→ **Work item**: Search the records below for "東明護理之家 (221, 2291)". Return that line and all remaining lines exactly.

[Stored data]
####################

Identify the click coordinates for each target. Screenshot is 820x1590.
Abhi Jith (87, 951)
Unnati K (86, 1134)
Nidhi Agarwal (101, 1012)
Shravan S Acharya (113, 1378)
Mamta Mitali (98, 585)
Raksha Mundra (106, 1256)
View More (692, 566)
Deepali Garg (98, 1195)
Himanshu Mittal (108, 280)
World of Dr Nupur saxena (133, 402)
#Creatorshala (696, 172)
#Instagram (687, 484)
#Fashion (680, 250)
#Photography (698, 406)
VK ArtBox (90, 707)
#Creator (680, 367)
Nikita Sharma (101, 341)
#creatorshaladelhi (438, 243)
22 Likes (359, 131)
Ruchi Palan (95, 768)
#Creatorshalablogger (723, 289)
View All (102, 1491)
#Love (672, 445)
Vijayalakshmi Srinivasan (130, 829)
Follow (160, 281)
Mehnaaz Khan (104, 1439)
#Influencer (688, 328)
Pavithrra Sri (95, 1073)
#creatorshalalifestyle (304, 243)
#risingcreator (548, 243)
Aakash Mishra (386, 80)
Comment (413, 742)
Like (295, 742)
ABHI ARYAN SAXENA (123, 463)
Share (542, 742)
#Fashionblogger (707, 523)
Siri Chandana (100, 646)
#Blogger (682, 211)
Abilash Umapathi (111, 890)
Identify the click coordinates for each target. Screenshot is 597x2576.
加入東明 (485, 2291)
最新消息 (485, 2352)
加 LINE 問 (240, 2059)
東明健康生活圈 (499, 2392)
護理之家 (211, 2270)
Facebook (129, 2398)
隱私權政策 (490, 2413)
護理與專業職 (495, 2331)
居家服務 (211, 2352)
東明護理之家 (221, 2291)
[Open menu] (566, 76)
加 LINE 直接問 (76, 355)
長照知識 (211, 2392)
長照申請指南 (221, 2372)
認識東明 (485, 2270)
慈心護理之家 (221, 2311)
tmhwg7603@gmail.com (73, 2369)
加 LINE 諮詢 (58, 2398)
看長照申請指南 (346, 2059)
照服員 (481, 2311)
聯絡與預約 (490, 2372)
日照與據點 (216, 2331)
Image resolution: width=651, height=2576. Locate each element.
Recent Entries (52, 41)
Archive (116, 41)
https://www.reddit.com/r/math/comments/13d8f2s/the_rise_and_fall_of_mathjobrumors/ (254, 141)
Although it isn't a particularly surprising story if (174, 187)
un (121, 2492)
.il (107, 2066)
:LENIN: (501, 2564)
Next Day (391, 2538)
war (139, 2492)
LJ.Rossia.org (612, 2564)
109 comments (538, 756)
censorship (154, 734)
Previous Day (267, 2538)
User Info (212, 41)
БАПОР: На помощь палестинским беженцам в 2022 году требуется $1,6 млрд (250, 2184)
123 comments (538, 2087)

####################

→ **Solution for this exercise**:
東明護理之家 (221, 2291)
[Open menu] (566, 76)
加 LINE 直接問 (76, 355)
長照知識 (211, 2392)
長照申請指南 (221, 2372)
認識東明 (485, 2270)
慈心護理之家 (221, 2311)
tmhwg7603@gmail.com (73, 2369)
加 LINE 諮詢 (58, 2398)
看長照申請指南 (346, 2059)
照服員 (481, 2311)
聯絡與預約 (490, 2372)
日照與據點 (216, 2331)
Image resolution: width=651, height=2576. Locate each element.
Recent Entries (52, 41)
Archive (116, 41)
https://www.reddit.com/r/math/comments/13d8f2s/the_rise_and_fall_of_mathjobrumors/ (254, 141)
Although it isn't a particularly surprising story if (174, 187)
un (121, 2492)
.il (107, 2066)
:LENIN: (501, 2564)
Next Day (391, 2538)
war (139, 2492)
LJ.Rossia.org (612, 2564)
109 comments (538, 756)
censorship (154, 734)
Previous Day (267, 2538)
User Info (212, 41)
БАПОР: На помощь палестинским беженцам в 2022 году требуется $1,6 млрд (250, 2184)
123 comments (538, 2087)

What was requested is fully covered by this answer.